--- What you should do ---
Which of the lines below include the word "computer"? Pull each one out.

Collected data:
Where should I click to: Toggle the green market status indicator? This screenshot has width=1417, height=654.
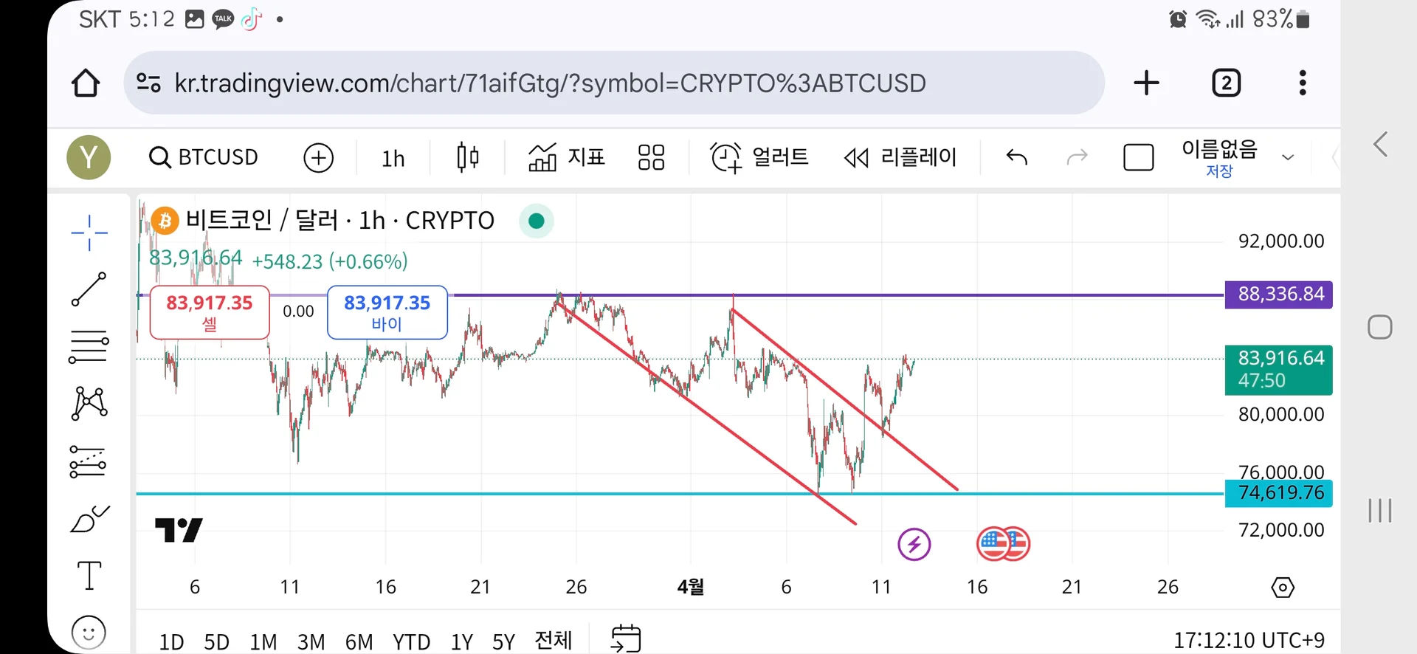coord(537,221)
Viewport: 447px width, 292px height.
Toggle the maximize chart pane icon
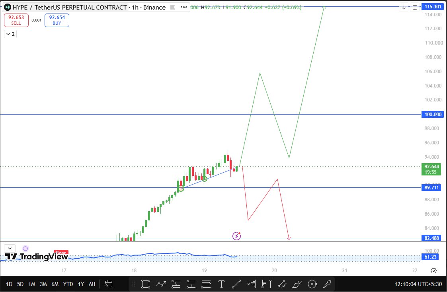(415, 8)
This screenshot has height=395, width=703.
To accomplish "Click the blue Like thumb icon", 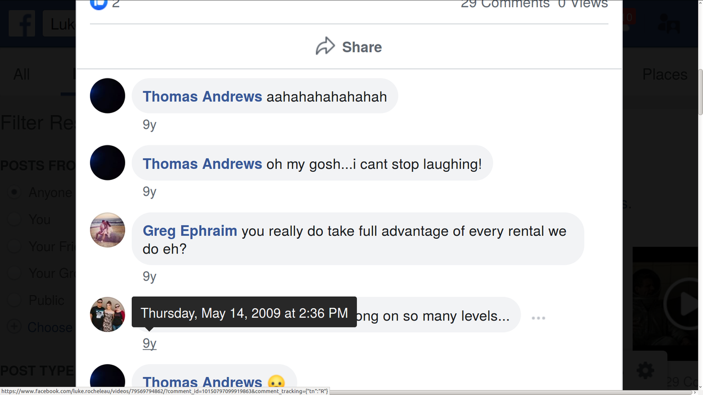I will point(98,4).
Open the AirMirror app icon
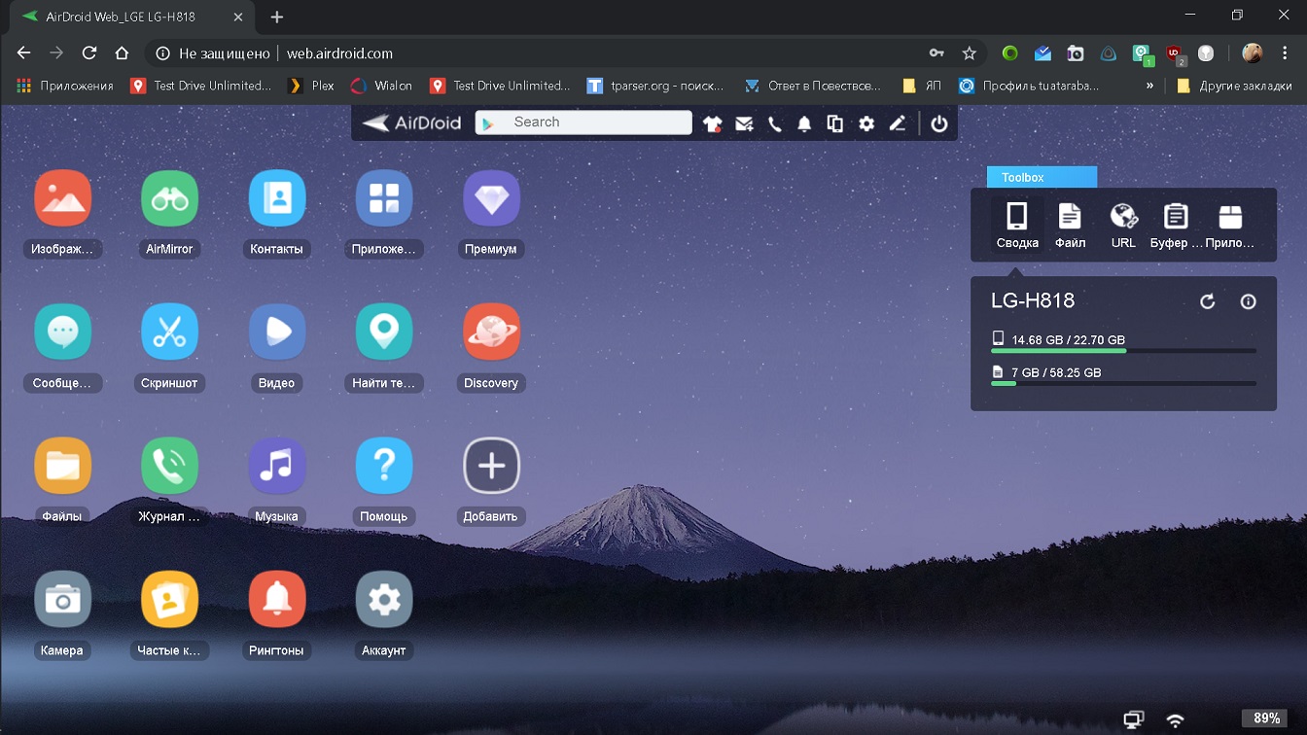Viewport: 1307px width, 735px height. [169, 199]
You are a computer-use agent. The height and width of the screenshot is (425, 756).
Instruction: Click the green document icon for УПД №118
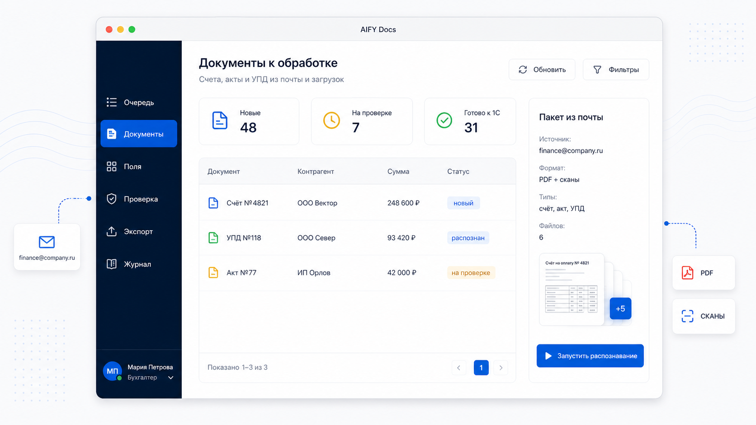point(213,238)
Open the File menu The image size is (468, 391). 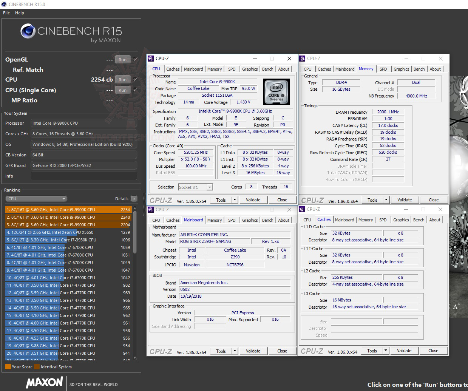(6, 12)
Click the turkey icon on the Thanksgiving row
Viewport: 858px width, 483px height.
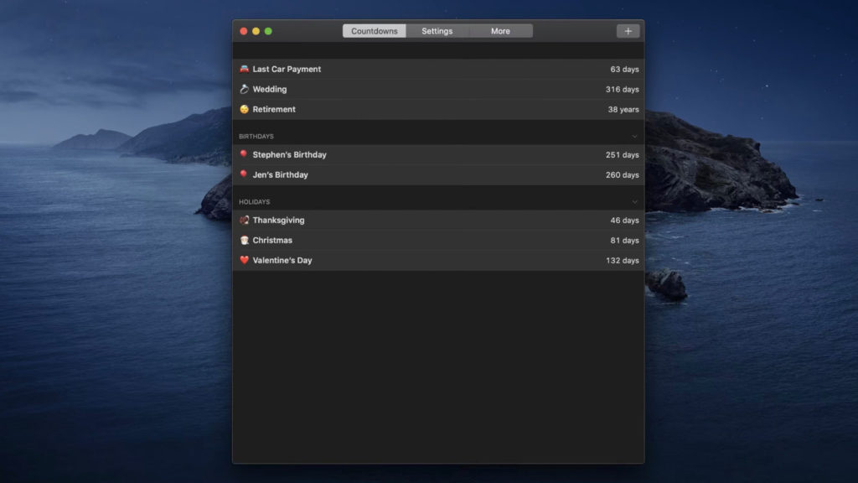[x=243, y=220]
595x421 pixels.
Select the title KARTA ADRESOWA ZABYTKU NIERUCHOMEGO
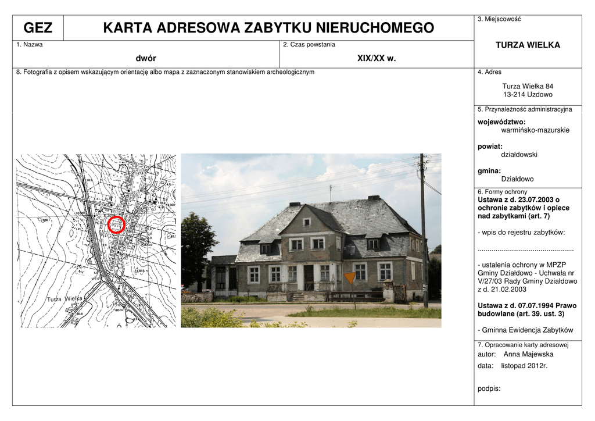268,28
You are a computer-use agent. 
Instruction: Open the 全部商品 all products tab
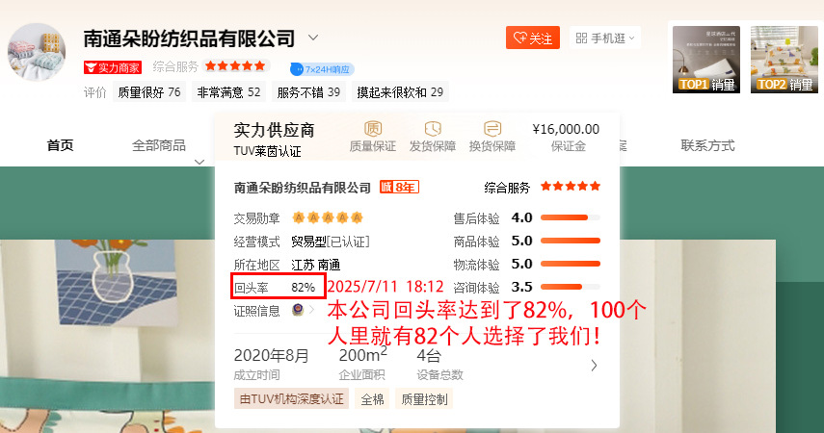(x=159, y=145)
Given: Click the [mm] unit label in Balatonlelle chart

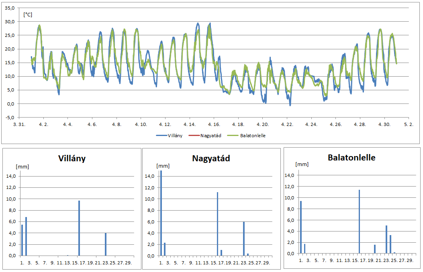Looking at the screenshot, I should point(302,164).
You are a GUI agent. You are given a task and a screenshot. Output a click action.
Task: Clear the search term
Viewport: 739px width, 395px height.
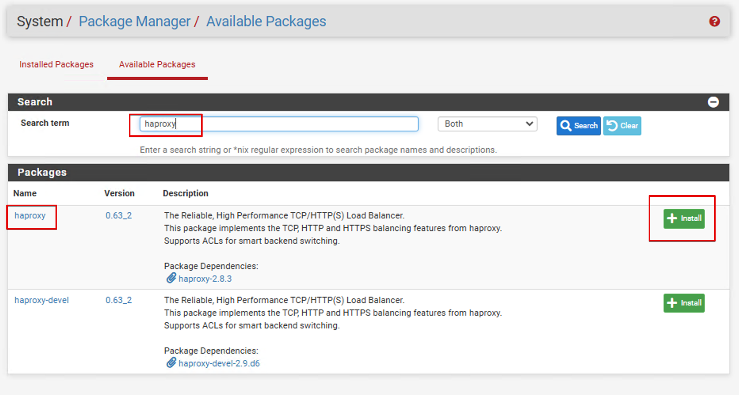coord(622,126)
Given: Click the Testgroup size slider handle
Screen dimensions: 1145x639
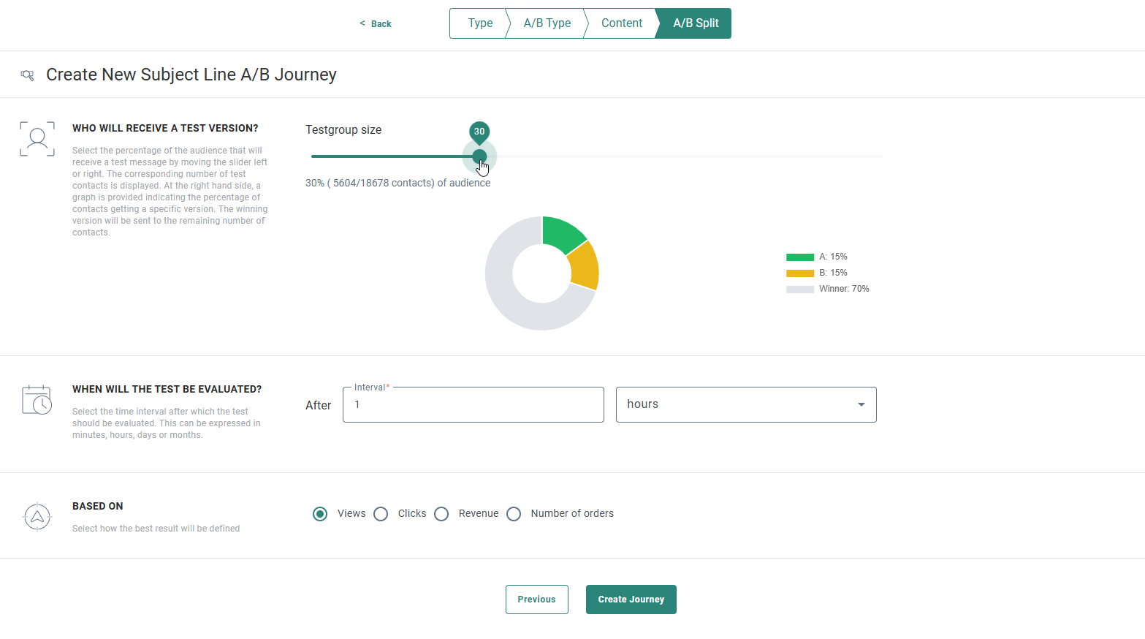Looking at the screenshot, I should (479, 156).
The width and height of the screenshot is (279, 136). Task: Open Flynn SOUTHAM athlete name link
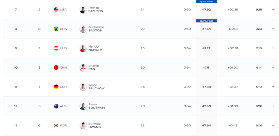coord(96,106)
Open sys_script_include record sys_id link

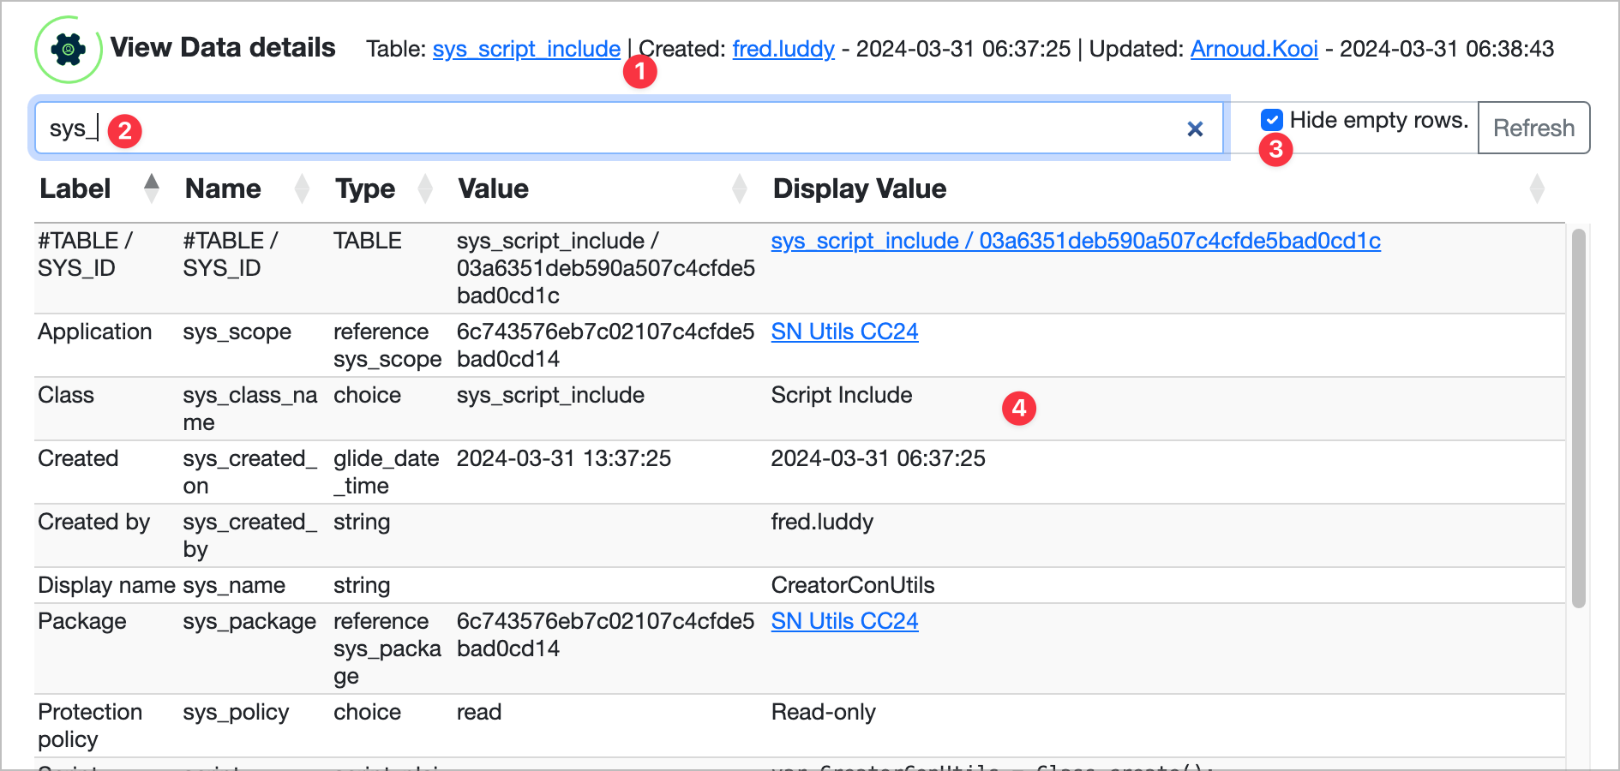click(1075, 241)
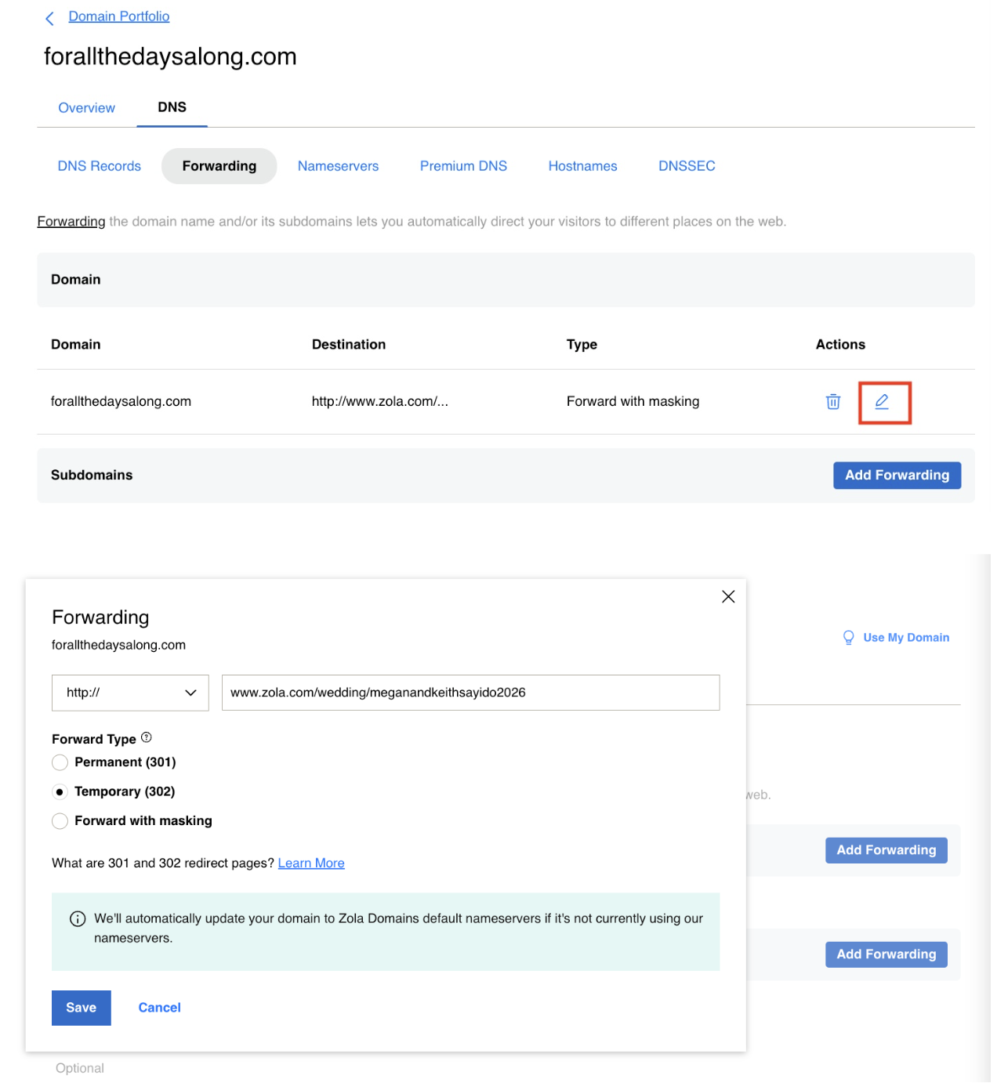Click the trash icon to delete domain forwarding
This screenshot has height=1086, width=1008.
pyautogui.click(x=832, y=401)
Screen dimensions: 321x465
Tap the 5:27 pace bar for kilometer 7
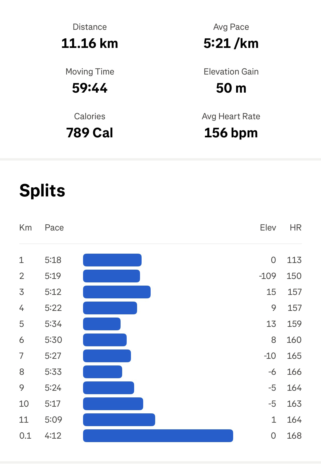[x=107, y=356]

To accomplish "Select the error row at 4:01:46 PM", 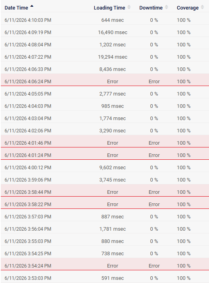I will tap(105, 143).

--- Your solution ---
You are a computer-use agent. The height and width of the screenshot is (425, 756).
You are a computer-use agent. 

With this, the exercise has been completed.